Sunday, March 31, 2013

Life.............

I am not a blogger as you can tell.  It is time to close this blog for awhile but before I do I wanted to give a quick overview on life at the Mokma's and how Hannah is doing.

Hannah has been home for almost 4 months. It is hard to believe, in some ways it seems like forever.  She is doing so well.  She is crawling all over the place, putting EVERYTHING in her mouth, pulling herself to standing, soon enough she will be chasing the rest of the kids.  Sleep is a bit of a issue but we are making progress.  She is full of smiles and giggles and her eyes will charm all who meet her.  I feel she is confident that I am mom and Kevin is dad. She goes to others but is some what guarded and wants to be sure that I am close by.  The older kids love her, now that the weather is a little nicer they take her outside and push her in the stroller, Megan is my helper, Braden is the protector, and Keagan and Addison just like to be silly with her.
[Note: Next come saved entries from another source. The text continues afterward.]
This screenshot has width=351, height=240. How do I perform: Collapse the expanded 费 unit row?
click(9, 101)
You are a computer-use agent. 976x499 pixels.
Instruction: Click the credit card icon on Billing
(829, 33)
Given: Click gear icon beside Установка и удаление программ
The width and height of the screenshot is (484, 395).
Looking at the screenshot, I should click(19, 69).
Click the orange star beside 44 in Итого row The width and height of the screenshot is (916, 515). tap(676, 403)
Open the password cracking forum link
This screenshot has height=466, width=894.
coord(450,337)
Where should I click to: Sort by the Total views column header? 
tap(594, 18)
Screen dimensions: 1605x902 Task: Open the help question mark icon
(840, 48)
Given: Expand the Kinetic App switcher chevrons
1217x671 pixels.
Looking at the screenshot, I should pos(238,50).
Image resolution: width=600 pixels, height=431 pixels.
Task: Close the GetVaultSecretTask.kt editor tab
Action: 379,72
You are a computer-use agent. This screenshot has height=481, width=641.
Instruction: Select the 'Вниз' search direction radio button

All though for the most part life is good and full of joy, the reality of bringing another person into the home is not always roses.  All the kids have struggled in some way along the way and Kevin and I have been stretched very thin as we balance daily life and be the parents God desires us to be.  You press on day by day with our eyes "looking Up" God is our strength, our calm, our patience, our rest. We are reminded of His faithfulness everyday, even on the hard days.

A week ago I was struggling, winter was getting to me, the kids NEEDED to get outside and I was in one of "those" moods.  We had been getting things ready for taxes and going through all our adoption paperwork.  I was reminded again our great our God is.  We had added up the cost and I stood completly amazed at God's provision.  He did this, He brought Hannah into our family, He provided  for our family, He provides daily.  I needed to be reminded of that to help me get back to where God wants me to be, I am nothing and He is everything.  I can do nothing in my own strength. I need to surrender! 

Thank you for following our journey.  This is not the end, God is not finished with our family but my 5 precious kiddos and one amazing husband is my priority.